» **Instructions to follow**:
Below are the records; give the number of their lines that contain the word "Peer" and nothing more.

Stored data entries

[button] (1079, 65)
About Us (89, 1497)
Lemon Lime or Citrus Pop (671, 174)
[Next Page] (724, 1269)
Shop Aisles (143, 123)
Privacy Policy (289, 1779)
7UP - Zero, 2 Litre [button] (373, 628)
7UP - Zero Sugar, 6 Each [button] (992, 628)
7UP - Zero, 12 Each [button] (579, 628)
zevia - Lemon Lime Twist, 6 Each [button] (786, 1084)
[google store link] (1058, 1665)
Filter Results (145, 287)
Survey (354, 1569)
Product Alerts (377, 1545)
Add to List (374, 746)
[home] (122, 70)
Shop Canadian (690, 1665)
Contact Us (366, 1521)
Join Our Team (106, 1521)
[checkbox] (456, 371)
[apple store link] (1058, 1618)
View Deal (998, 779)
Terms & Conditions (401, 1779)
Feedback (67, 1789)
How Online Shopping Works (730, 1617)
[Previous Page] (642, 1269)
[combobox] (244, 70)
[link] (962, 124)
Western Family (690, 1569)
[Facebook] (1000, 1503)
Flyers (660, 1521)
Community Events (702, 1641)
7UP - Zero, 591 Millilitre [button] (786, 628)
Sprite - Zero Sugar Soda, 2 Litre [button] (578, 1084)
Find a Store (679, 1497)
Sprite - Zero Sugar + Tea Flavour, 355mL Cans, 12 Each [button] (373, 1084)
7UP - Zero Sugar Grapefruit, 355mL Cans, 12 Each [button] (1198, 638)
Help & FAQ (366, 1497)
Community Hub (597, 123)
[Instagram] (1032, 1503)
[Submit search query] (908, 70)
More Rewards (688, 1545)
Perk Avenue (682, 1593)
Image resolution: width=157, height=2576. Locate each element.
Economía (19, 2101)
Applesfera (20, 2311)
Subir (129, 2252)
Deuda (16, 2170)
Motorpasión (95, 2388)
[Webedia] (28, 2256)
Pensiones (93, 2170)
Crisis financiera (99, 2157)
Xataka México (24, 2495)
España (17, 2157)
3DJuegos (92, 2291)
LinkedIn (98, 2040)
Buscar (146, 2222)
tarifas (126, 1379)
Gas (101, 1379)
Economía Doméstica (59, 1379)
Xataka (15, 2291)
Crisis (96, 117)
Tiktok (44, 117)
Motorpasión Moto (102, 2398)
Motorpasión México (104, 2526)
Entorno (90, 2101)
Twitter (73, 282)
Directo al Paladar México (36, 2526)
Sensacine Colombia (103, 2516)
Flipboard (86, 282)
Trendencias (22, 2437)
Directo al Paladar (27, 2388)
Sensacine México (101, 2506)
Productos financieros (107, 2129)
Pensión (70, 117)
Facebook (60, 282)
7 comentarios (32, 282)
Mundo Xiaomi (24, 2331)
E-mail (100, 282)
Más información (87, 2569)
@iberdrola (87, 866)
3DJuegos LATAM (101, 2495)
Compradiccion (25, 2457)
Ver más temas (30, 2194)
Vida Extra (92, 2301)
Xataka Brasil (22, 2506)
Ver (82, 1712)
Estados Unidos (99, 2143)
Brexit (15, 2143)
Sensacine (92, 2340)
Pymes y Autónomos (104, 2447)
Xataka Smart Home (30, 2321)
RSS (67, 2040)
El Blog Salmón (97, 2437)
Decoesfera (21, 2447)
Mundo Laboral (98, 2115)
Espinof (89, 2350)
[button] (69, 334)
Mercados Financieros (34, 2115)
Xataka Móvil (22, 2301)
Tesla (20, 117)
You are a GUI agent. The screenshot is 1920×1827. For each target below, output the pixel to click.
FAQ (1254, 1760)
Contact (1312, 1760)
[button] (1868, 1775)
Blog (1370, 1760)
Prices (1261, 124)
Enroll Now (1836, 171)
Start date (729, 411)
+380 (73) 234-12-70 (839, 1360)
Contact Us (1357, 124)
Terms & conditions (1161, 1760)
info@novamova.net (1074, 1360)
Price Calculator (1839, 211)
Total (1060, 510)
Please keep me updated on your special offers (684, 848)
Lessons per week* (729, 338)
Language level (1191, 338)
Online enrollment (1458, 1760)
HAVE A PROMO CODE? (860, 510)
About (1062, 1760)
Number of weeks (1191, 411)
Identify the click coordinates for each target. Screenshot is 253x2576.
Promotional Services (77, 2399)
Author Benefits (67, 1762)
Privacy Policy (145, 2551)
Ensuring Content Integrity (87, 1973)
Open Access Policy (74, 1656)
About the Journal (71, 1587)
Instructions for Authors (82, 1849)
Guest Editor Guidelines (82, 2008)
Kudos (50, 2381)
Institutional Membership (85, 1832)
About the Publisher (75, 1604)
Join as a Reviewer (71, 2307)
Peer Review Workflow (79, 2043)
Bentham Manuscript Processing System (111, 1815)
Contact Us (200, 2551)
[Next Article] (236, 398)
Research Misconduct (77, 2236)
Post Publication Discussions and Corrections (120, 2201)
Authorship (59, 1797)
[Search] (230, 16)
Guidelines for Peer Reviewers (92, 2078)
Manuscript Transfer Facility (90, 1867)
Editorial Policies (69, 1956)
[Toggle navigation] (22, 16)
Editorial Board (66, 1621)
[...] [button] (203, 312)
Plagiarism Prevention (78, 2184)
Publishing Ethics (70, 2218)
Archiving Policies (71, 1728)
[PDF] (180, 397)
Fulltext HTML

» **Response to the exercise**:
2